• _INPUT MATERIAL_:
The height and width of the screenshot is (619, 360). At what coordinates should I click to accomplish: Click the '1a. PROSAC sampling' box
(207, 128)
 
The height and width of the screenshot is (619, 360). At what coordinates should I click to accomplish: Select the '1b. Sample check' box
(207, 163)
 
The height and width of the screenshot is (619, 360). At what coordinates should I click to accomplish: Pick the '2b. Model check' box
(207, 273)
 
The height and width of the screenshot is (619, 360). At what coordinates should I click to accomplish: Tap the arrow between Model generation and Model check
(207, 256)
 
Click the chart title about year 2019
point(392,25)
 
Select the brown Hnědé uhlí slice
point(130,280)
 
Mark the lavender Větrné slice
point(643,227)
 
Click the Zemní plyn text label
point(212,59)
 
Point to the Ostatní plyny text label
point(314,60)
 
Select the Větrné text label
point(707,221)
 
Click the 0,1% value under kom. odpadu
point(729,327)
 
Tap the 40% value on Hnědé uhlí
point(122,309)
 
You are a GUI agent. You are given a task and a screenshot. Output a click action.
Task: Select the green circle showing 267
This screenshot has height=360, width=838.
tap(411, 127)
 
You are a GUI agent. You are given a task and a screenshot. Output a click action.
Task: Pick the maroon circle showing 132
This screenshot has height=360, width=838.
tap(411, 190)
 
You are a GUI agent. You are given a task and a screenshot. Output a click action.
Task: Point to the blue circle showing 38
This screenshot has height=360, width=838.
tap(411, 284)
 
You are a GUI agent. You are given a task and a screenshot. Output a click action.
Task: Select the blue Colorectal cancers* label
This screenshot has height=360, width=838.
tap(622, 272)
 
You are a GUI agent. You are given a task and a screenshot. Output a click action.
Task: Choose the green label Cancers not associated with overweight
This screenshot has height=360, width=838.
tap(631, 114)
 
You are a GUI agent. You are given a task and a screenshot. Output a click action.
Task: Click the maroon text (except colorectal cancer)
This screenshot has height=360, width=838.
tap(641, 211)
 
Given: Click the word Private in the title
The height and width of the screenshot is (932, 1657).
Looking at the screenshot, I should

• _WHAT YOU WILL DO_: Reproduce all of the records above line for line, without changing a single character.

• _EXERCISE RESPONSE_:
The height and width of the screenshot is (619, 360). At what coordinates should I click to accomplish: Click the '1a. PROSAC sampling' box
(207, 128)
 
The height and width of the screenshot is (619, 360). At what coordinates should I click to accomplish: Select the '1b. Sample check' box
(207, 163)
 
The height and width of the screenshot is (619, 360). At what coordinates should I click to accomplish: Pick the '2b. Model check' box
(207, 273)
 
The height and width of the screenshot is (619, 360). At what coordinates should I click to accomplish: Tap the arrow between Model generation and Model check
(207, 256)
 
Click the chart title about year 2019
point(392,25)
 
Select the brown Hnědé uhlí slice
point(130,280)
 
Mark the lavender Větrné slice
point(643,227)
 
Click the Zemní plyn text label
point(212,59)
 
Point to the Ostatní plyny text label
point(314,60)
 
Select the Větrné text label
point(707,221)
 
Click the 0,1% value under kom. odpadu
point(729,327)
 
Tap the 40% value on Hnědé uhlí
point(122,309)
 
You are a GUI agent. You are given a task and a screenshot. Output a click action.
Task: Select the green circle showing 267
This screenshot has height=360, width=838.
tap(411, 127)
 
You are a GUI agent. You are given a task and a screenshot. Output a click action.
Task: Pick the maroon circle showing 132
This screenshot has height=360, width=838.
tap(411, 190)
 
You are a GUI agent. You are given a task and a screenshot. Output a click action.
Task: Point to the blue circle showing 38
This screenshot has height=360, width=838.
tap(411, 284)
 
You are a GUI agent. You are given a task and a screenshot. Output a click action.
Task: Select the blue Colorectal cancers* label
This screenshot has height=360, width=838.
tap(622, 272)
 
You are a GUI agent. You are given a task and a screenshot. Output a click action.
Task: Choose the green label Cancers not associated with overweight
This screenshot has height=360, width=838.
tap(631, 114)
 
You are a GUI agent. You are given a task and a screenshot. Output a click action.
Task: Click the maroon text (except colorectal cancer)
This screenshot has height=360, width=838.
tap(641, 211)
 
Given: Click the word Private in the title
The height and width of the screenshot is (932, 1657).
Looking at the screenshot, I should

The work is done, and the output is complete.